* Prompt *
Return each line of the records below that contains the word "Please", copying every such line in full.

[Records from a pointing dataset]

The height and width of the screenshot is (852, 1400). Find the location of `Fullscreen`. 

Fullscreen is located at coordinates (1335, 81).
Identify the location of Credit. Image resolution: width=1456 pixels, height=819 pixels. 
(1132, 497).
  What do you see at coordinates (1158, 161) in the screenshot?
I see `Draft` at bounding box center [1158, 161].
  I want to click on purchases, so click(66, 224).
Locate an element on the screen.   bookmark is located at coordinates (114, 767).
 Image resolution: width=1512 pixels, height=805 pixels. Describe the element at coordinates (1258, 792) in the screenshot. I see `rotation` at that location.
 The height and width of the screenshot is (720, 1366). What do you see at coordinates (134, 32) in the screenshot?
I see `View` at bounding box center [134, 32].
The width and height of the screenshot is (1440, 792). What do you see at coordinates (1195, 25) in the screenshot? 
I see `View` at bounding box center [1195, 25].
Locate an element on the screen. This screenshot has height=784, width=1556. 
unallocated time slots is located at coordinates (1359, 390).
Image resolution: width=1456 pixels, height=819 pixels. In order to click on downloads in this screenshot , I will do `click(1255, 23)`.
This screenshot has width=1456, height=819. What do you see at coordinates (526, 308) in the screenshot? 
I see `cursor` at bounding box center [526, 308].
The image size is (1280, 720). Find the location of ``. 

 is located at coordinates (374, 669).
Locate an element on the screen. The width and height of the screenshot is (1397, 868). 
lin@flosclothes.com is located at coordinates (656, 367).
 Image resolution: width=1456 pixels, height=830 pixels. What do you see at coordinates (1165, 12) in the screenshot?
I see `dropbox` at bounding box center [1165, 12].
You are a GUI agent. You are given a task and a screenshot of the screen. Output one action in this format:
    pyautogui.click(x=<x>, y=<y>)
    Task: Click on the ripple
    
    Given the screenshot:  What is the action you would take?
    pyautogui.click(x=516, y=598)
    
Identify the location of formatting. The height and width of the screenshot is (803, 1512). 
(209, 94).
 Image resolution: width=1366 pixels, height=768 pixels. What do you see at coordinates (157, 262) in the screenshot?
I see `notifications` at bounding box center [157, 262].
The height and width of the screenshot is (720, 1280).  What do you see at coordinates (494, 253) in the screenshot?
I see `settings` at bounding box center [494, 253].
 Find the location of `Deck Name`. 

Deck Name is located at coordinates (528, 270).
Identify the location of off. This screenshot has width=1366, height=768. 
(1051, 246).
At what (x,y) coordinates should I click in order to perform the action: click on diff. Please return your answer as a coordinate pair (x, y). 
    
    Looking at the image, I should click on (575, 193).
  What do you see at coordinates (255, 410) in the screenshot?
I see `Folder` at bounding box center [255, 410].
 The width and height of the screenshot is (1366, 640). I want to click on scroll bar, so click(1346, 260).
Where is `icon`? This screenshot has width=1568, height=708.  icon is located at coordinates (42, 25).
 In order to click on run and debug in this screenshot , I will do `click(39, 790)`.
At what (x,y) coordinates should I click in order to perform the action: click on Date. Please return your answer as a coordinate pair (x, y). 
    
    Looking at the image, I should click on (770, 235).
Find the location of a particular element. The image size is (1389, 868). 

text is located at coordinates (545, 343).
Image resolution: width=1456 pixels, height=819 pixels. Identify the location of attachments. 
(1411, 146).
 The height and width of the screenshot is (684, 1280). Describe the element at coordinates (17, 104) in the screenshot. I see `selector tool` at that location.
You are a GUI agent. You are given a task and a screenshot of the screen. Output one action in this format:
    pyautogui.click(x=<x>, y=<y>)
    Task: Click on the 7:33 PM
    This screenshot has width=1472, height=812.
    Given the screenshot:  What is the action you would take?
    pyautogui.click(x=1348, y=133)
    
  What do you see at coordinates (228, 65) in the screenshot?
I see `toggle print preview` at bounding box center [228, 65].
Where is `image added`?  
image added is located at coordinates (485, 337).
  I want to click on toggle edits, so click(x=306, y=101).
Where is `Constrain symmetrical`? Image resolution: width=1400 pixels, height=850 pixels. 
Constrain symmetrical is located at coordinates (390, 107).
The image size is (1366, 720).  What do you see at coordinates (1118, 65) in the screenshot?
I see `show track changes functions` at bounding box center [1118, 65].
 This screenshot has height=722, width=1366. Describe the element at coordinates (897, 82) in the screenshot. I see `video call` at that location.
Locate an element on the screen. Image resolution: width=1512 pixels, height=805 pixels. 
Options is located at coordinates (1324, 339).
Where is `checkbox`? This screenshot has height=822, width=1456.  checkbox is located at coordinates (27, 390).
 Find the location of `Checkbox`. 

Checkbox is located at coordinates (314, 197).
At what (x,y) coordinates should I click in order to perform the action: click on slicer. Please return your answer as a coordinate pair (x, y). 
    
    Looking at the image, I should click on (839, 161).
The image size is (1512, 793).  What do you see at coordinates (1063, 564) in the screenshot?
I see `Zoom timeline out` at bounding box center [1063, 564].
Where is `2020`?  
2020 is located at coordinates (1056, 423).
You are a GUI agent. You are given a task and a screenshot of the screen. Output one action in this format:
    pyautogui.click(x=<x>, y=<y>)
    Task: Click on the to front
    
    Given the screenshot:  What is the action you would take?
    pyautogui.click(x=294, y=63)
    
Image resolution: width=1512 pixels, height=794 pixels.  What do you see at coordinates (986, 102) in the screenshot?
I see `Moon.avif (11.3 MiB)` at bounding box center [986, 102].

* Reply *
At what (x,y) coordinates should I click in order to perform the action: click on diff. Please return your answer as a coordinate pair (x, y). 
At what (x,y) coordinates should I click in order to perform the action: click on Date. Please return your answer as a coordinate pair (x, y). 
At what (x,y) coordinates should I click in order to perform the action: click on slicer. Please return your answer as a coordinate pair (x, y). 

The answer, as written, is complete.